Text segment:
August 24, 2015
Law360
Authored by Charles T. Collins-Chase and Jennifer H. Roscetti
Against a backdrop of falling oil and gas prices, exploration and development of oil and gas reserves increasingly requires costly, tailored technologies and enhanced safety and environmental measures. This is due in part to greater desire to develop unconventional oil and gas resources, such as shale gas and tight oil, and to develop reserves in more remote and environmentally sensitive areas. Exploration and production companies have been developing deep-water reserves, shale plays, and other unconventional sources, but many lack the infrastructure to gather and process the resulting oil and gas.
More and more, the industry is responding to these challenges by forming joint ventures to spread capital costs, overcome technological limitations and mitigate risks. These include joint ventures between two or more upstream companies; upstream companies partnering with midstream companies that have the capacity to transport and store gas or crude oil; and agreements between industry players and private equity or venture capital firms.
Around half of oil and gas CEOs surveyed recently said they expect to enter into a new joint venture or other strategic alliance within the next year, and 57 percent said they are either already working with competitors or would consider doing so.1 Late last year, for example, a Shell PLC and Statoil ASA joint venture was awarded a license to test a potentially large shale play in southeastern Algeria.2 In the United States, Dominion, Duke Energy Corp., Piedmont Natural Gas Co. Inc. and AGL Resources Inc. formed a joint venture to build and operate the proposed 1.5bcfd Atlantic Coast Pipeline.3 Similarly, Enterprise Products Partners LP recently entered into a joint venture with Anadarko Petroleum Corp., DCP Midstream Partners LP and MarkWest Energy Partners LP, assigning 45 percent of Enterprise's interest in the Panola Pipeline to expand the pipeline and increase capacity.4 And BP and Sinopec Fuel Oil recently announced a 50:50 joint venture for marine fuels bunkering in several locations around the world.5
But do risks accompany these economically advantageous joint ventures? No doubt. Risks originate from an arguably necessary component of such deals—sharing intellectual property through patent licenses and confidential exchange of trade secrets and knowhow. While this risk analysis is complicated, past disputes provide guiding principles to keep in mind when entering joint ventures.

Recorded information:
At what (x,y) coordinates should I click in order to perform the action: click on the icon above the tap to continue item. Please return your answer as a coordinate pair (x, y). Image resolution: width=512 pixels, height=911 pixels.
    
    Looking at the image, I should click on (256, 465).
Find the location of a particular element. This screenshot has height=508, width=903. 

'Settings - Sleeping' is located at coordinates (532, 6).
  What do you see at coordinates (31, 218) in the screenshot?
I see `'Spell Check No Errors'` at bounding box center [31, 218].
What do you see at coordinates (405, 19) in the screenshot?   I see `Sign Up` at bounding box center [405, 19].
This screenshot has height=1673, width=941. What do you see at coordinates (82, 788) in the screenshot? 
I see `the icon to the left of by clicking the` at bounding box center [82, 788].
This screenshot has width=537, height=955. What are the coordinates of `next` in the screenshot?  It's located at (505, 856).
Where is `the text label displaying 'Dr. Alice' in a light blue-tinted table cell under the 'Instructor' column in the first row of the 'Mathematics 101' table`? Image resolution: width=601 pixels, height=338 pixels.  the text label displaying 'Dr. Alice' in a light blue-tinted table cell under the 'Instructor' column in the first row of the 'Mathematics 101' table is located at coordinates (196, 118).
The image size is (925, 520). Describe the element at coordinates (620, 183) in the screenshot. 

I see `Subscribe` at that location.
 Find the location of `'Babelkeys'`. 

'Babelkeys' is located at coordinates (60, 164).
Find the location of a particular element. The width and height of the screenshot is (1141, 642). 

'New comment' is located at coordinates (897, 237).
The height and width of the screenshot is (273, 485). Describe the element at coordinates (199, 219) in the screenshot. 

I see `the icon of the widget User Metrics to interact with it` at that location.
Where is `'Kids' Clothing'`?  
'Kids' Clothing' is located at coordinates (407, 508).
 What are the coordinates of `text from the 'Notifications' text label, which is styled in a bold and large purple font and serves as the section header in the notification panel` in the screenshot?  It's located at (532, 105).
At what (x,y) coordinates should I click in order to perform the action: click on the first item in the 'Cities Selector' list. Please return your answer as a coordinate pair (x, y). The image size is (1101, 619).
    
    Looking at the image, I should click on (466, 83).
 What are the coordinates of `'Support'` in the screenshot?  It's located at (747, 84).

Directions:
**A)** Which four companies does the oil and gas joint venture article name as forming the joint venture for the Atlantic Coast Pipeline?
**B)** Can you update the records, replacing "screenshot" with "screen capture" and leaving everything else as it is? Begin at the line that has "The image size is (925, 520)." and stop at the end of the records.

Answers for the tasks:
**A)** Dominion, Duke Energy Corp., Piedmont Natural Gas Co. Inc., and AGL Resources Inc.

**B)**
The image size is (925, 520). Describe the element at coordinates (620, 183) in the screen capture. 

I see `Subscribe` at that location.
 Find the location of `'Babelkeys'`. 

'Babelkeys' is located at coordinates (60, 164).
Find the location of a particular element. The width and height of the screen capture is (1141, 642). 

'New comment' is located at coordinates (897, 237).
The height and width of the screen capture is (273, 485). Describe the element at coordinates (199, 219) in the screen capture. 

I see `the icon of the widget User Metrics to interact with it` at that location.
Where is `'Kids' Clothing'`?  
'Kids' Clothing' is located at coordinates (407, 508).
 What are the coordinates of `text from the 'Notifications' text label, which is styled in a bold and large purple font and serves as the section header in the notification panel` in the screen capture?  It's located at (532, 105).
At what (x,y) coordinates should I click in order to perform the action: click on the first item in the 'Cities Selector' list. Please return your answer as a coordinate pair (x, y). The image size is (1101, 619).
    
    Looking at the image, I should click on (466, 83).
 What are the coordinates of `'Support'` in the screen capture?  It's located at (747, 84).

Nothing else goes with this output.